**Exercise task:** Quote the following lines exactly as they appear.

**Record extracts:**
--- START ---
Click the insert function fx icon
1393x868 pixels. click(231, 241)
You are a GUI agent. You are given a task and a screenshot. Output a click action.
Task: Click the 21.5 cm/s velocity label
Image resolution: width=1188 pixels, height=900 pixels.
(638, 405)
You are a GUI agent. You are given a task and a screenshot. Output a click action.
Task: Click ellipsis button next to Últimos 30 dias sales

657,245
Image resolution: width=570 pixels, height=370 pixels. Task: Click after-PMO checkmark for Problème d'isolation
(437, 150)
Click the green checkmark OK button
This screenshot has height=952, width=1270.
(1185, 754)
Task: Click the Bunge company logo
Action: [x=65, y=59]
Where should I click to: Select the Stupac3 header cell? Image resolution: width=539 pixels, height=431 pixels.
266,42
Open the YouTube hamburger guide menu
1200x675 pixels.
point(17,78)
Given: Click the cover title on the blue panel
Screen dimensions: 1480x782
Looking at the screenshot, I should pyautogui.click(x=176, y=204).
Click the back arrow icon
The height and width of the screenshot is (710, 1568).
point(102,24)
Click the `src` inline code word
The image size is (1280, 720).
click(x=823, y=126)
--- END ---
**Output:**
Click the insert function fx icon
1393x868 pixels. click(231, 241)
You are a GUI agent. You are given a task and a screenshot. Output a click action.
Task: Click the 21.5 cm/s velocity label
Image resolution: width=1188 pixels, height=900 pixels.
(638, 405)
You are a GUI agent. You are given a task and a screenshot. Output a click action.
Task: Click ellipsis button next to Últimos 30 dias sales

657,245
Image resolution: width=570 pixels, height=370 pixels. Task: Click after-PMO checkmark for Problème d'isolation
(437, 150)
Click the green checkmark OK button
This screenshot has height=952, width=1270.
(1185, 754)
Task: Click the Bunge company logo
Action: [x=65, y=59]
Where should I click to: Select the Stupac3 header cell? Image resolution: width=539 pixels, height=431 pixels.
266,42
Open the YouTube hamburger guide menu
1200x675 pixels.
point(17,78)
Given: Click the cover title on the blue panel
Screen dimensions: 1480x782
Looking at the screenshot, I should pyautogui.click(x=176, y=204).
Click the back arrow icon
The height and width of the screenshot is (710, 1568).
point(102,24)
Click the `src` inline code word
The image size is (1280, 720).
click(x=823, y=126)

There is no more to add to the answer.